Contracting is a miserable business. Once the accountants, lawyers and bankers sitting in offices for their risk-free fees, someone has to go out and build the damn’ thing. As the post-mortem of Carillion reveals the extent of the financial gangrene in the company, we might spare a little sympathy for those taking the risk on thin margins and actually doing the work.

As every homeowner knows, a builder’s estimate is a sum roughly equal to half the final cost. For big projects, the arithmetic is more complicated and often worse. The contractor must keep his workforce employed, so in harder times the pressure to bid low enough to be sure of winning the work is greater.

Early payments allow trouble to be put off until the later stages of the contract, and auditing each unique work in progress is more art than science. A robust, genuinely independent audit of Carillion’s true cash position would doubtless have exposed the rot sooner, but it would not have stopped the company from taking on loss-making contracts in the first place.

The excoriating report from the MPs’ committees skewered the greed and willful blindness of the company’s board, but is mostly a howl of pain on behalf of suppliers and taxpayers. The pressure to split audit from other accounting services may now be irresistible, but looks uncomfortably like: something must be done, this is something, therefore it must be done.

The real problem lies in the nature of the contracting industry in Britain. The best brains become lawyers, bankers, architects or designers. Actually doing the work is a miserable business to be done by somebody else.


Avast there!

You probably failed to buy shares in this month’s hot new £2.4bn issue, the strangely-named Avast. Ignorance has already saved investors a few million, since the flotation has not been an unalloyed success. The parent company of AVG, guardian of a zillion computers, Avast was priced at 250p, the bottom end of the indicated range, yet has already drifted to a 20p discount.

Valuing this anti-virus, Czech-based, business is not easy, since internet threats are so amorphous. The 332-page prospectus cheerfully asserts that “smart home devices are ripe for hacking”, while investors are treated to such gems as “deferred revenue haircut reversal” along with 28 pages of risk warnings.

Other warning signs are less obvious, but the founders Pavel Baudis and Eduard Kucera along with their private equity backers from CVC Capital and Summit Partners are cashing out £380m of shares. Then there is a legal spat with Gary Kovacs, who sold AVG to Avast.

In the circumstances, to raise £600m for fees of a mere £22m shared between Morgan Stanley, UBS and their little helpers, seems quite reasonable by today’s City standards. Meanwhile, investors who missed out should remember the rule not to buy a share within a year after flotation.

Oh Beattie, where are you?

It’s been a long way down to £2, the price BT shares were 30 years ago, and Maureen Lipman was telling us to pick up the phone. The dire performance is a grim verdict on the succession of CEOs at what should be the core of the internet revolution. Now it seems that Gavin Patterson, the current incumbent, has had a brilliant idea. Why not put BT and EE together?

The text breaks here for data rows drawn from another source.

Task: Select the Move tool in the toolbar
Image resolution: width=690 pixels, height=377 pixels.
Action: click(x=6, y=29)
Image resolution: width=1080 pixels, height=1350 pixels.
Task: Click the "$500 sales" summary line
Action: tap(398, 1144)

Furthermore, this astonishing insight is to be called BT Plus! Never mind the Italian fraud, the hubristic foray into footie on telly, the failure to grapple with the pension deficit, the customer service, the snail-paced rollout of fibre, Mr Patterson sees a glad, confident new day, although not for the 13,000 staff he now says he can do without.

As Nic Fildes pointed out last week, many think he should head the list. The star analyst here is Saeed Baradar of brokers Louis Capital, whose somewhat over-excited prose style contained a devastating demolition of BT’s prospects two years ago when the price was twice today’s 203p. Had Mr Patterson listened, he might have faced reality rather earlier. The new strategy makes sense, but he is not the man to implement it.